*Exercise goal*:
Starting at the line that contains "Screen dimensions: 195x189" and ending at the line that contains "pyautogui.click(x=193, y=125)", rewrite the entries with "blue bar" updated to "green bar" and everything else left the same.

*Records shown*:
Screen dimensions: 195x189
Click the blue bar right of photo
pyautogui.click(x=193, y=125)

...

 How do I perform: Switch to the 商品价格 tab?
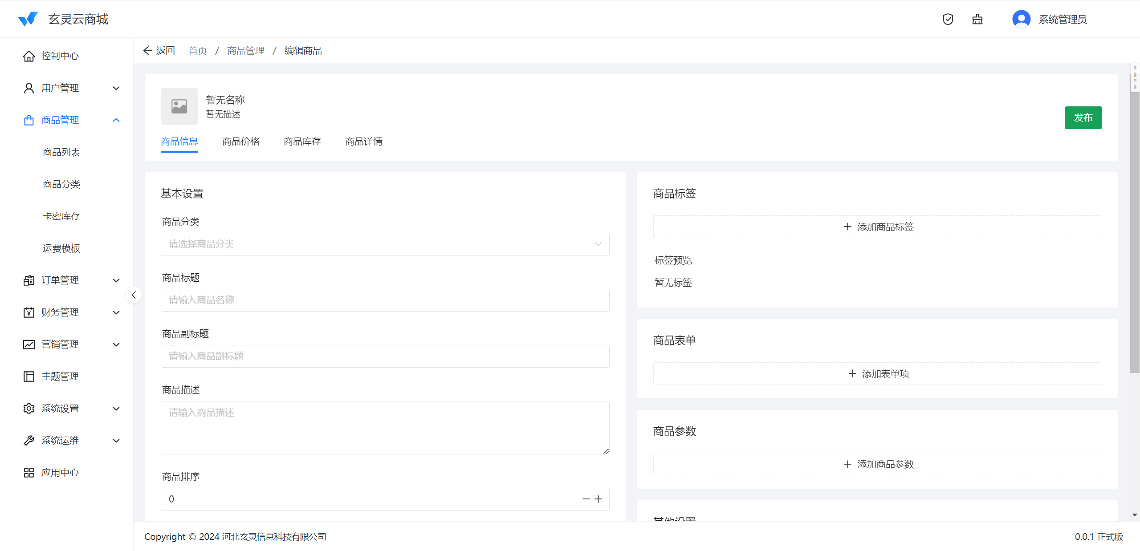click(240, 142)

*Final result*:
Screen dimensions: 195x189
Click the green bar right of photo
pyautogui.click(x=193, y=125)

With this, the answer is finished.